By Mike Kaszuba

A key legislator who will review a new plan to serve alcohol at the University of Minnesota's TCF Bank Stadium said Friday that she doubted the proposal would become law.

Sen. Linda Scheid, DFL-Brooklyn Park, will help lead a House-Senate conference committee Friday that will study proposed legislation that includes the new plan for serving alcohol at the school's stadium. That plan, passed late Thursday by the Minnesota House, would permit alcohol sales in the stadium's premium seats provided alcohol was also served in at least a third of the facility's general seating.

Under the proposal, which passed the House overwhelmingly, 75 percent of the revenue from the alcohol sales would go to scholarships for Minnesota students from families with an annual adjusted gross income of less than $100,000.

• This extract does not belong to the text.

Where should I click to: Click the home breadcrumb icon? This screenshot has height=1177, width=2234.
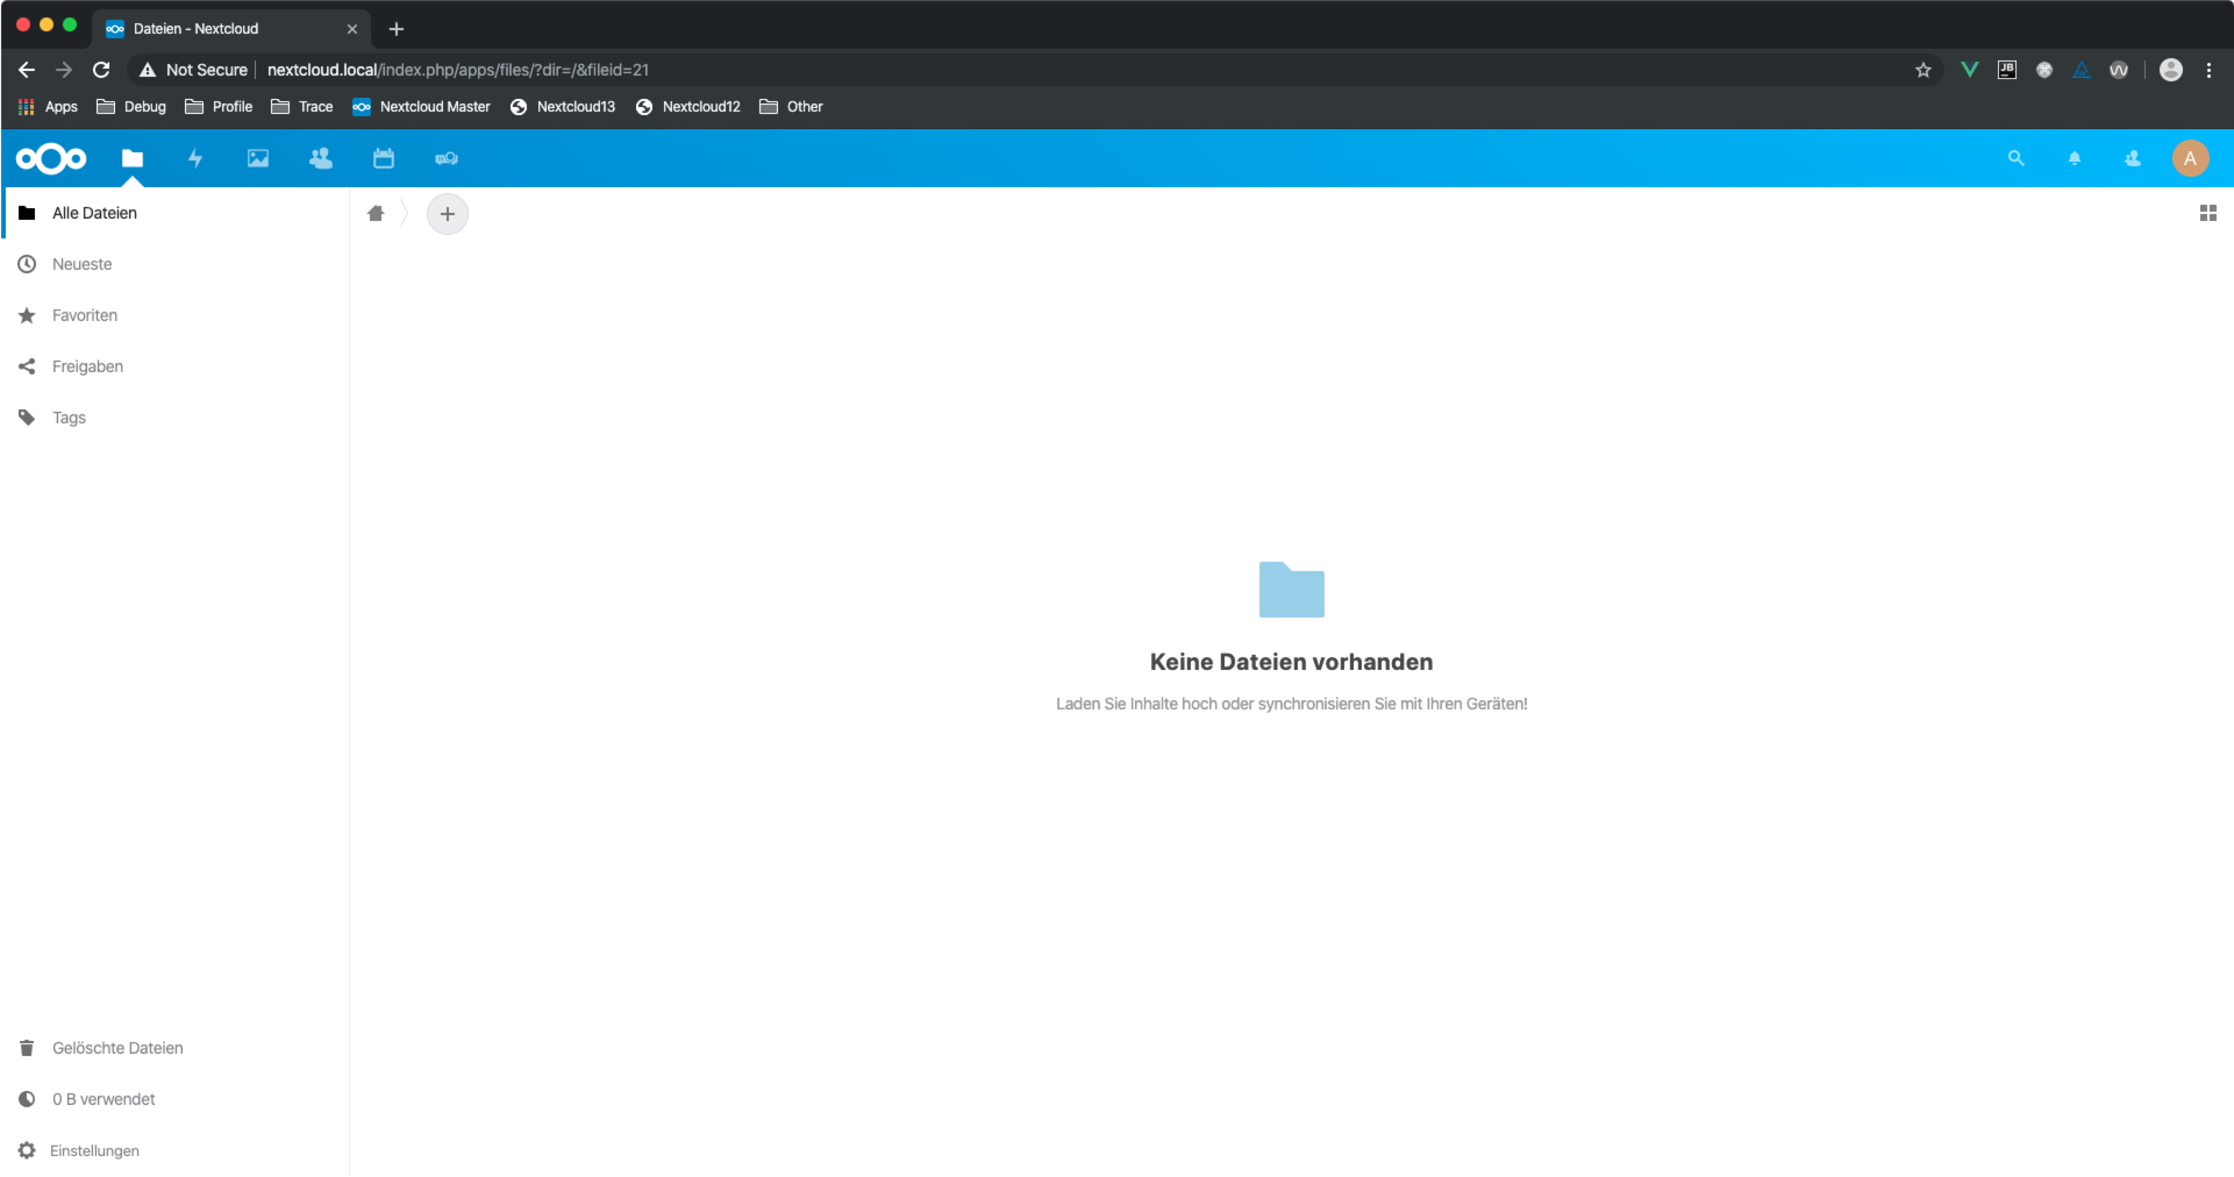click(376, 213)
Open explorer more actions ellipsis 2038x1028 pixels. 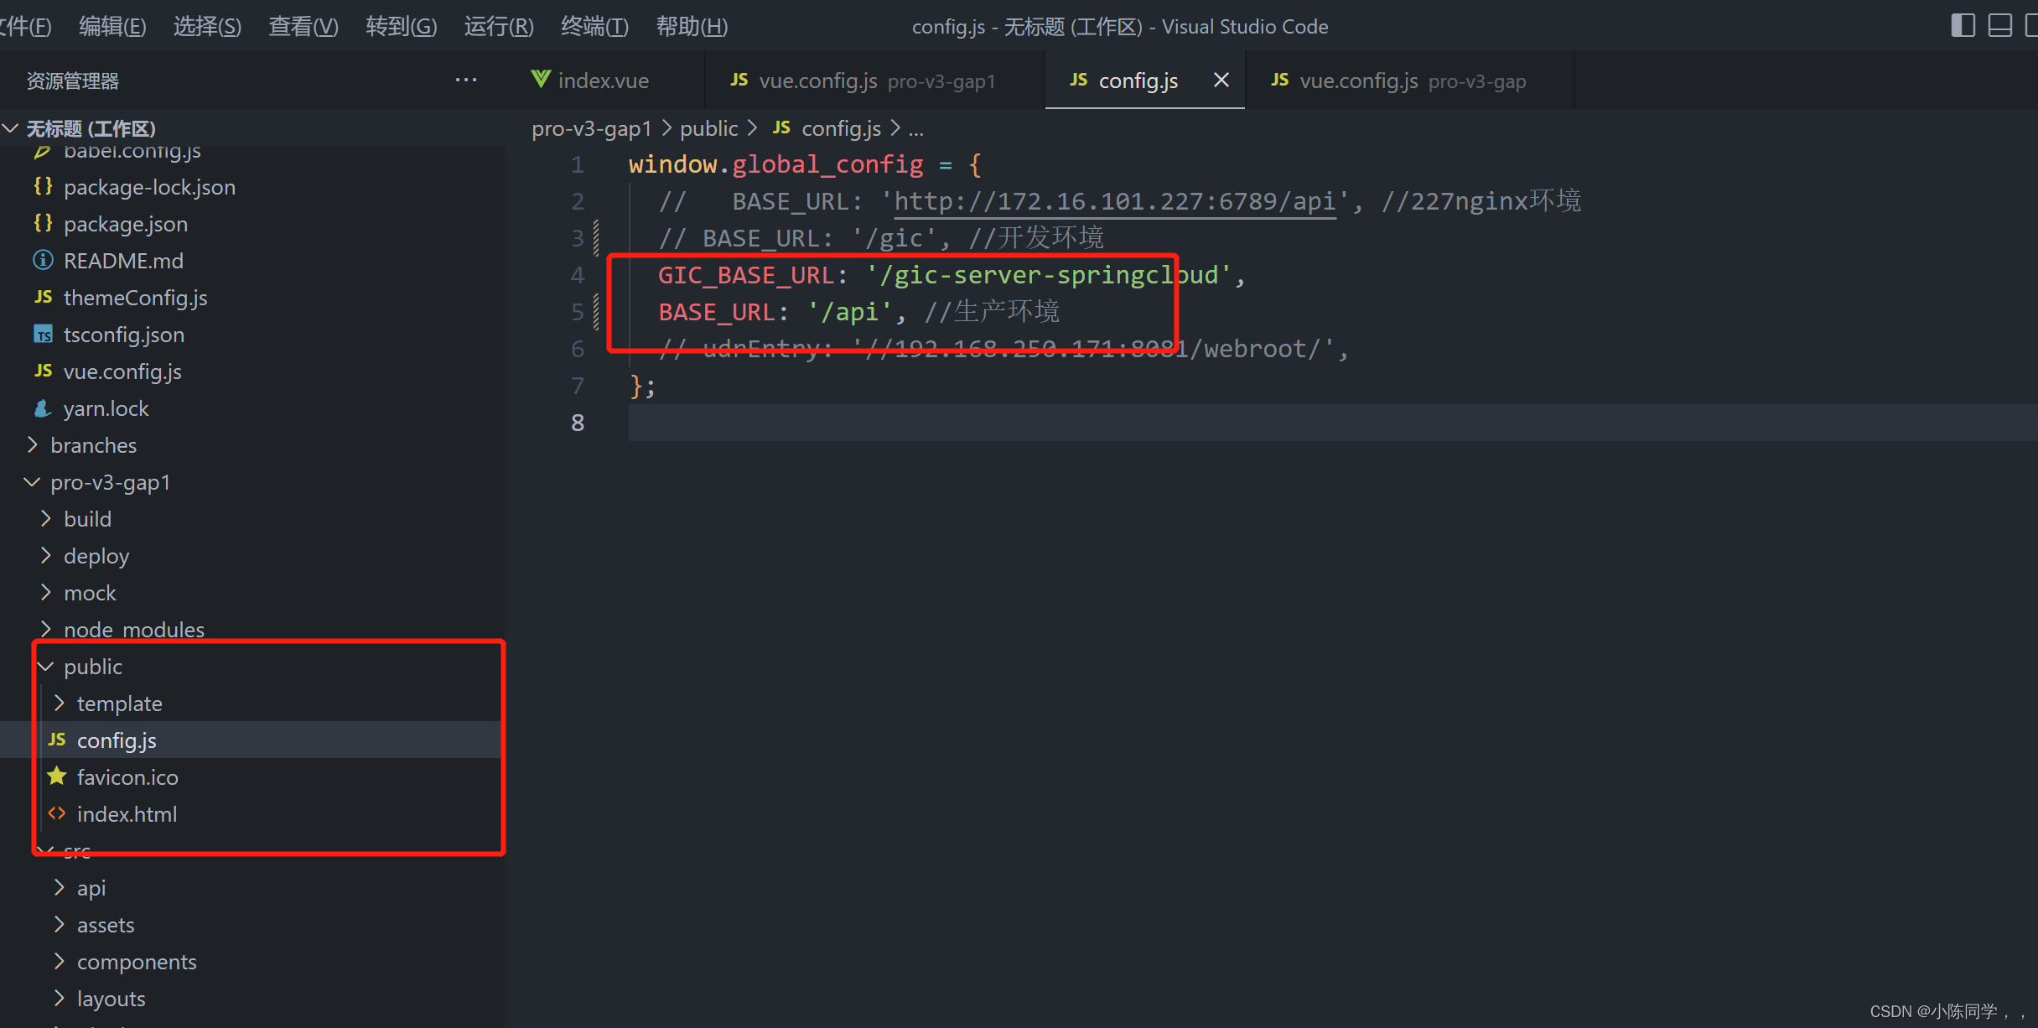(x=466, y=80)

House legislators who made the last-minute proposal -- the Legislature adjourns Monday -- said they offered it as an "olive branch" to the school.

"I think it maybe complicates things" for the university, Scheid said of the new plan. "It will be really tough to decide which part of the stadium [gets alcohol]. . .who is going to get to buy a beer and who isn't?

"It's my understanding from the university they really don't want that provision," she added. "I think it does muddy it up." The House-Senate conference committee is expected to resolve the issue Friday.

Though athletic boosters and others have pushed to sell alcohol in the stadium's premium seats, the Legislature and Gov. Tim Pawlenty argued last year that alcohol should be served throughout the stadium, or not at all. Reacting to that decision, the school banned alcohol not only at the new football stadium but also at other athletic facilities on campus.

When the school's board of regents originally approved alcohol only in premium seats in December 2008, the university attempted to join other Big Ten schools that did the same -- including the University of Wisconsin, Michigan State University and the University of Iowa. The NCAA discourages schools from selling alcohol at games, and university officials said that selling alcohol in the general seating areas of the football stadium would put the school at odds with the policy at most schools.